Sandberg admonishes women to be conscious of behaviours that reinforce the role of being the work wife, as this is time and energy that could be redirected to achieving more influence within the corporation. If women are naturally wired to be more relational, then we need to channel this energy into more self-care, which allows us to “gain more influence and sustain more energy.” This results in greater overall impact, instead of being bogged down by menial tasks.
Over the past year, I have heard several prominent female authors reference gender bias in corporate performance reviews. I started investigating the research about this phenomenon and it was alarming what I found.
For example, in her article The One Word Men Never See in Their Performance Reviews Kathleen Davis references a report for Fortune.com, where 248 performance reviews were collected from a range of start-up to large tech companies. In this report by linguist Kieran Snyder, the word “abrasive” was used to describe 13 women, but that word was never used once in a man’s review. Furthermore, 71 women had negative feedback in their review (as opposed to constructive feedback), as opposed to only two men.
When it came to constructive feedback—the type you would expect to see in a performance review—81 men had only constructive feedback, versus 23 women. At the end of her article, Davis asks us to consider, “Why abrasive is an adjective reserved for women?”
Ask any woman who has worked in the corporate world for a few years, and most will refer to an instance in which they were told they were too meek, too aggressive, too harsh, too enthusiastic, etc. Yet men do not seem to get this same personal, negative feedback.
I remember one of my close friends telling me a few years ago that her dream for her daughter is that she can choose whatever career path she wants, without having to take into consideration childcare restrictions.
Yes, there are some innovative companies with fantastic options for childcare, but for the average Canadian family there are still major obstacles that women tend to be shouldering the burden for. The financial industry in Canada is a significant employer of women, yet in B.C. there are relatively few work arrangements that allow for the tele-commuting, flex-shifts and job-sharing that many working mothers desire.

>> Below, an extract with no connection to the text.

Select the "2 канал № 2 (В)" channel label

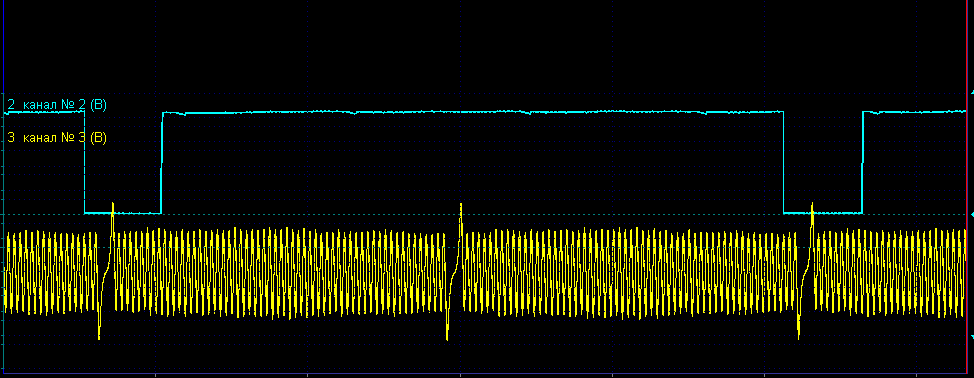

Penelope Trunk, in her blog post A Fresh View of Feminism for 2015, talks about being a child soldier of the war for equality at work during that her mother was fighting during the 1970s. She points out that her childhood was a casualty of that war (being raised by questionable babysitters), but she is proud that she contributed to the choice that women now have: it is okay to choose NOT to chase after money and power. It is okay to want to spend part of your time or all of your time at home with your kids.
There are a lot of mothers out there who want to have a flexible work arrangement in order to be more available for their kids. But a quick look at the current job postings in the Vancouver area shows very few options that would allow that type of flexibility.
Arianna Huffington, author of Thrive and Editor-in-Chief at Huffington Post, told the audience at Emerging Women Live 2014 that we are in the midst of the third feminist revolution. She indicated that the first wave was fighting for the right to vote, the second was fighting for the right to do any job that men could do, and now the third is that we want to change the world, but on our own terms. Part of this movement requires us to re-evaluate where our energy is being invested.
While juggling all of the expectations from the roles we play at work and at home, most women struggle with taking care of their own needs. How can we expect to ignite change in the workplace (whether from inside or outside the corporate world) if we don’t have the energy to take care of our own basic needs?
This weekend we celebrate International Women’s Day. Before we choose which obstacles we want to tackle for the sake of the next generation, let’s take a moment to assess what deserves our energy. It’s a very personal question, but the answer will help steer us in the right direction as we push past the everyday obstacles in the corporate world.